Since the original testing was done with a full url generator, routing file, etc, it was not very easy to extract. I created three seperate tests to attempt to illustrate the difference, the server below is a VM running a php 5.6 without xdebug.

The test for rawurlencode
http://achelois.tweakers.net/~acm/urlrawencode_or_test_first.php

For my test cases:

  • A short url without special characters gains 90%, and with such chars looses about 5%
  • A medium url gains about 80% or looses 10%
  • A long url gains about 70% or looses 10-30%

Obviously, it dependends on both the length of the string and how far to the end the first special character is. If you know of a quicker way to test this than using a regex, that would be great, I couldn't think of one :(

The test for replacing /../ and /./
http://achelois.tweakers.net/~acm/dotsreplace_or_test_first.php

For my test cases:

  • A short url without special characters gains over 90% or looses around 1-3% when there is a /. in it
  • A medium url also gains over 90% and also looses around 3-5%
  • A long url gains over 90% and looses 1-10%

The losses are very variable in this test (ranging from anywhere between 0,5 and 10% for each of the examples on refreshes), so its hard to predict.

And for the query-check
http://achelois.tweakers.net/~acm/queryreplace_or_test_first.php

For my test cases, I created only one:

  • A medium query string gains over 90% and looses around 5%

Conclusion
So the rawurlencode is debatable, it really depends on how likely it is whether there are or aren't special characters in it. The other two seem acceptable losses to me for the rare situations of having /. in a generated url or %2F in a query.

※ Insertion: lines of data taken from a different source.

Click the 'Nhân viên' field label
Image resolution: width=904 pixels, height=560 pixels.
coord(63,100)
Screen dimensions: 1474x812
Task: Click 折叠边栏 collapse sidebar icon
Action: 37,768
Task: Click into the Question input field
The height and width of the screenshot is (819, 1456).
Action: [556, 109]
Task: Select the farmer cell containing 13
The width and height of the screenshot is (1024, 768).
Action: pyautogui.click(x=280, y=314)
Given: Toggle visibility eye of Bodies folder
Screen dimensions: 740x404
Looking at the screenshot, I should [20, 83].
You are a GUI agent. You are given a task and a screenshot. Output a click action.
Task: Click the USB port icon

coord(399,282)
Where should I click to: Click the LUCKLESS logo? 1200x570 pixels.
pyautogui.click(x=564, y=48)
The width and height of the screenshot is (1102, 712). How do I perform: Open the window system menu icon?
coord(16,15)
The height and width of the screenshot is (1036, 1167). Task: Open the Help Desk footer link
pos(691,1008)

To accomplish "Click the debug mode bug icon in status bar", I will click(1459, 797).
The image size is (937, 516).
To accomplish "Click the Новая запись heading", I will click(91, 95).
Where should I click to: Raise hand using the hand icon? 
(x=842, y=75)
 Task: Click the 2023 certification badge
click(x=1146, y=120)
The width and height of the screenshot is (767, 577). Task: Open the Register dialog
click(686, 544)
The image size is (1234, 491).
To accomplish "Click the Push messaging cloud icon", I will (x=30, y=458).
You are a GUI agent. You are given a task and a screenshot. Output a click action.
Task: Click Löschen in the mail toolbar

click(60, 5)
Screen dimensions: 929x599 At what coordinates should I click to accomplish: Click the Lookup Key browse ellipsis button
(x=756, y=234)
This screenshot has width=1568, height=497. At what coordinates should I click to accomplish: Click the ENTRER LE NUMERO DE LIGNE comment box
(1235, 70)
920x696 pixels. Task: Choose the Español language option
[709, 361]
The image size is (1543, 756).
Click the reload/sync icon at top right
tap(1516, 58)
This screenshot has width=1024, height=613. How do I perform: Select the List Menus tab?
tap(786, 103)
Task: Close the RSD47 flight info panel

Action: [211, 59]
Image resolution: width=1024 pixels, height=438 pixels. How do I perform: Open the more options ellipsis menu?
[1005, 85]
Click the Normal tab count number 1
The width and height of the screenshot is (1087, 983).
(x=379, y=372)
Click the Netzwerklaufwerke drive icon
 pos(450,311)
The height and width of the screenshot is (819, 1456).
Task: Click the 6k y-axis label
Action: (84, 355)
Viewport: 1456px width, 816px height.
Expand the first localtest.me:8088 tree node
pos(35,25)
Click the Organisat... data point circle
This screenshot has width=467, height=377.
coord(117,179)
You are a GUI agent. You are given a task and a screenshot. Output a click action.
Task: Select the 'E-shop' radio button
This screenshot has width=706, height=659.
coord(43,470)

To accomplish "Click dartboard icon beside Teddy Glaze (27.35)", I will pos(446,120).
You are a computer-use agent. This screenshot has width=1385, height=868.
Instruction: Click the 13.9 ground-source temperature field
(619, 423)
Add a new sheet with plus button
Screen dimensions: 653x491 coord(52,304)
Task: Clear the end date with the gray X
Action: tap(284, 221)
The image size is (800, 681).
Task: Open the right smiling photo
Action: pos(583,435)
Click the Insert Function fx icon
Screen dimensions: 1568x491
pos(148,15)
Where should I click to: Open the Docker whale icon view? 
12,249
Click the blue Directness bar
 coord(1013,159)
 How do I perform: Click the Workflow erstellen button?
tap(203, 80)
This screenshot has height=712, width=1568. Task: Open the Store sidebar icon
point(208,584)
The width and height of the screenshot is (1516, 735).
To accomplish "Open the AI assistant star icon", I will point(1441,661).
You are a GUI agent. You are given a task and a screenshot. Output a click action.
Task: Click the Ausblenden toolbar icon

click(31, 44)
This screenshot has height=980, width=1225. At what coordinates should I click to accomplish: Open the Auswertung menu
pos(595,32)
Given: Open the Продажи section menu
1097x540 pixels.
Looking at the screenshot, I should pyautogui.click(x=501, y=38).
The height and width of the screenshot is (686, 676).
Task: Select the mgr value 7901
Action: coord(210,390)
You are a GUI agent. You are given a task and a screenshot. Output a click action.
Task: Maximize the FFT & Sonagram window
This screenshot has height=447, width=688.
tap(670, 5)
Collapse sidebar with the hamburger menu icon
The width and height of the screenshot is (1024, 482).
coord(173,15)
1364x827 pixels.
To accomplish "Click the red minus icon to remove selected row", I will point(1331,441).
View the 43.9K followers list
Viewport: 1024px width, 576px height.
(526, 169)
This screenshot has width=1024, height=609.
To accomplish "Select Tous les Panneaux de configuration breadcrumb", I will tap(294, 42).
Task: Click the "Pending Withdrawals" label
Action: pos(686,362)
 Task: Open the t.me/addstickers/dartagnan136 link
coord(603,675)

Btw, I also created a completely different variant on PhpGeneratorDumper. In that I basically unrolled the foreach of UrlGenerator into generated php-code. With that, I was able to guarantee in certain scenario's the rawurlencode is never necessary, so there was no runtime-regex required. It also does no foreach, cheaper scheme-validation and so on. Unfortunately, the gain in best-case routes is fairly limited compared to my proposed small set of changes.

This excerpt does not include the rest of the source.